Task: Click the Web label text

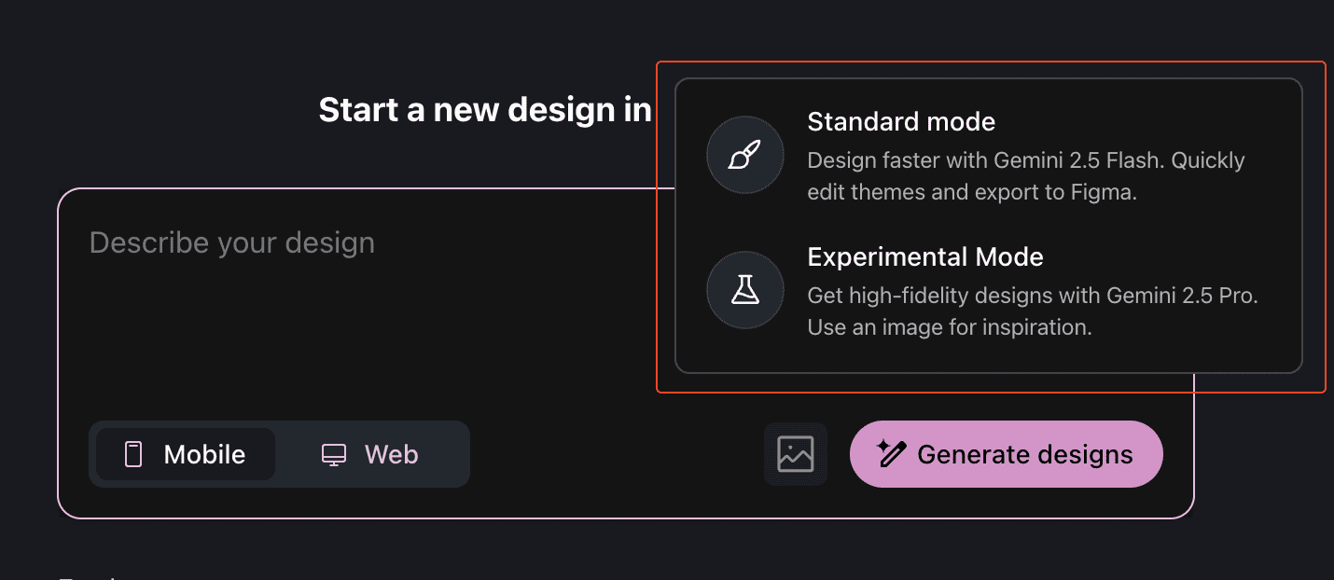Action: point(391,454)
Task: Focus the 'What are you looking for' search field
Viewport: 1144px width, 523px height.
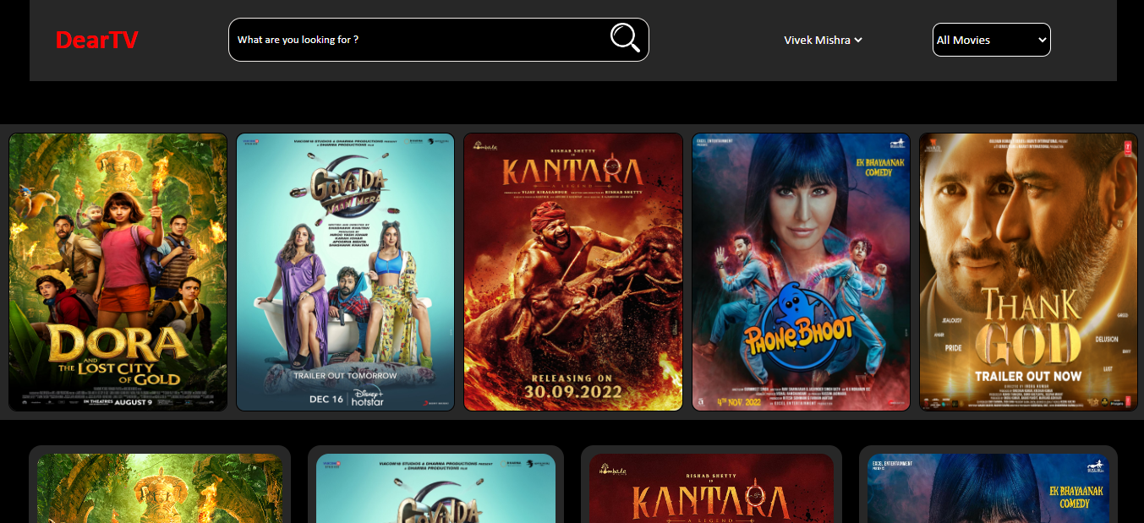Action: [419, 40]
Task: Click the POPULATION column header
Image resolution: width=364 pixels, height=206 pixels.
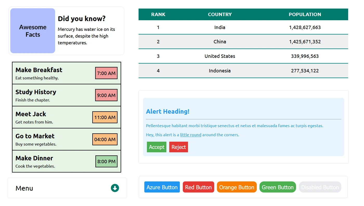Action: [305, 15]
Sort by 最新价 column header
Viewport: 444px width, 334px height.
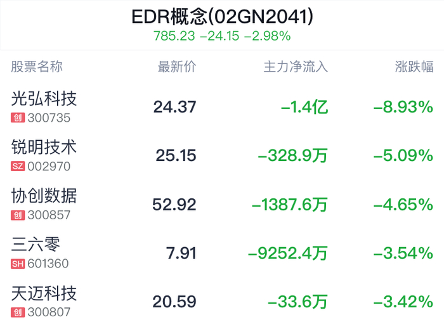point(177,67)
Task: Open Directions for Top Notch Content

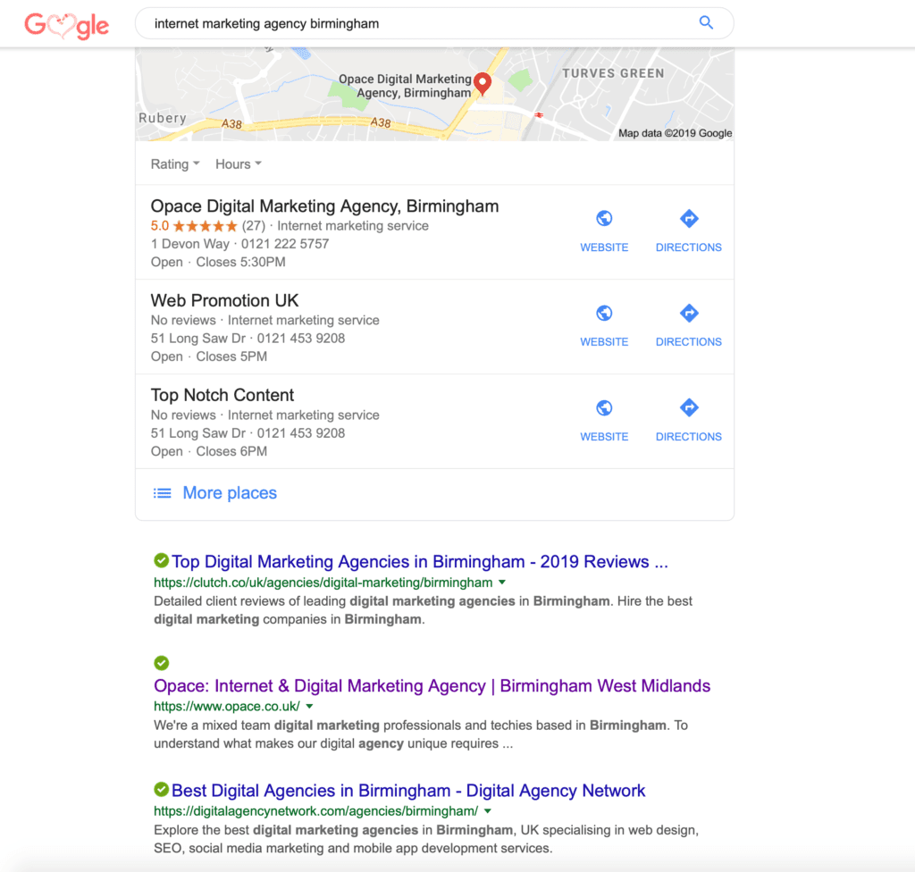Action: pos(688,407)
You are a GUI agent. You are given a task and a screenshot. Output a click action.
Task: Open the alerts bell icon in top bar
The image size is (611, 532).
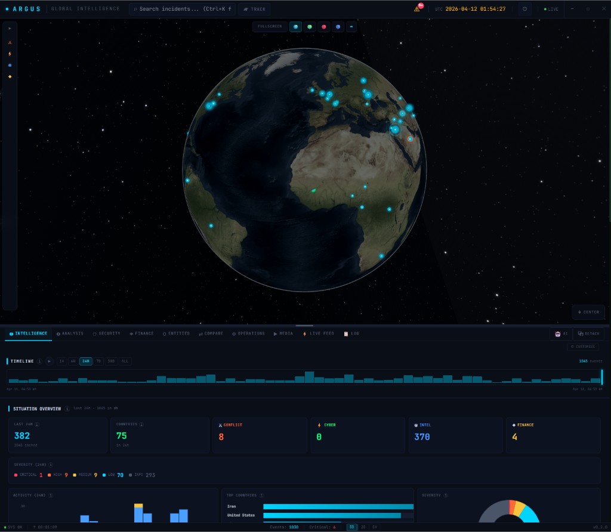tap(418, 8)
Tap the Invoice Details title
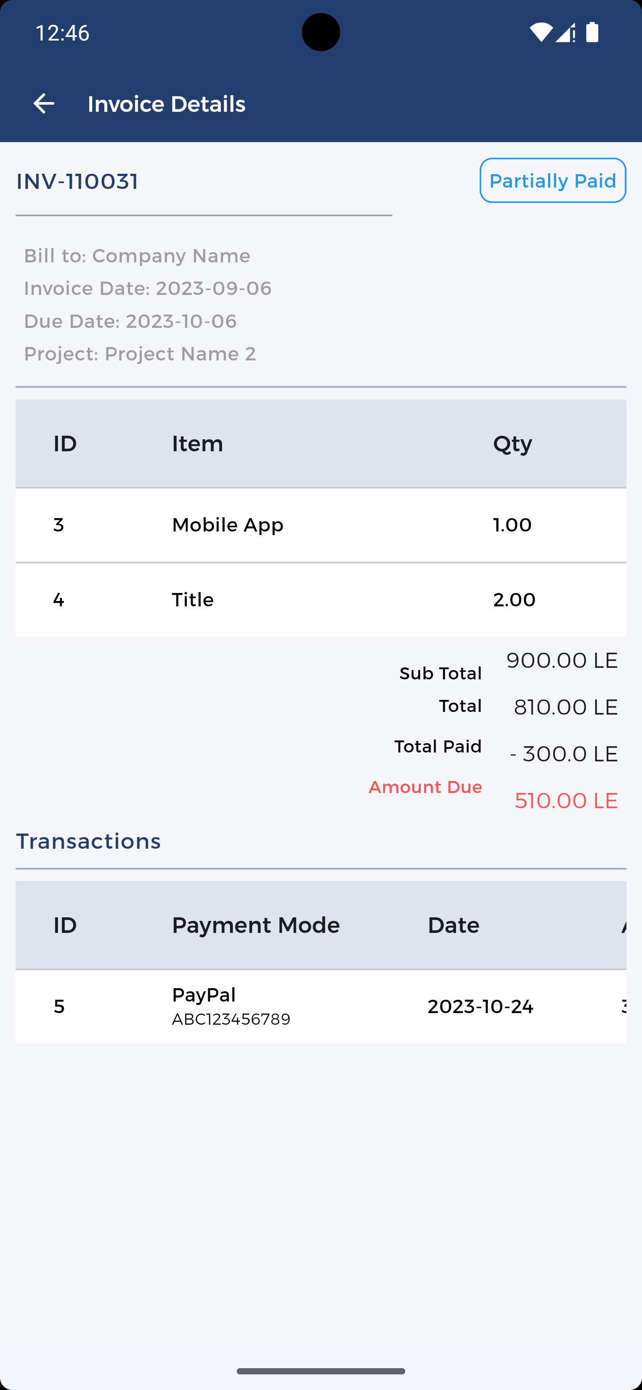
------------------------------------------------------------
--- What is being asked ---
Copy out each line from the listing that contains the string "column".

--- Response to this task ---
Task: Click the POPULATION column header
Sort by 最新价 column header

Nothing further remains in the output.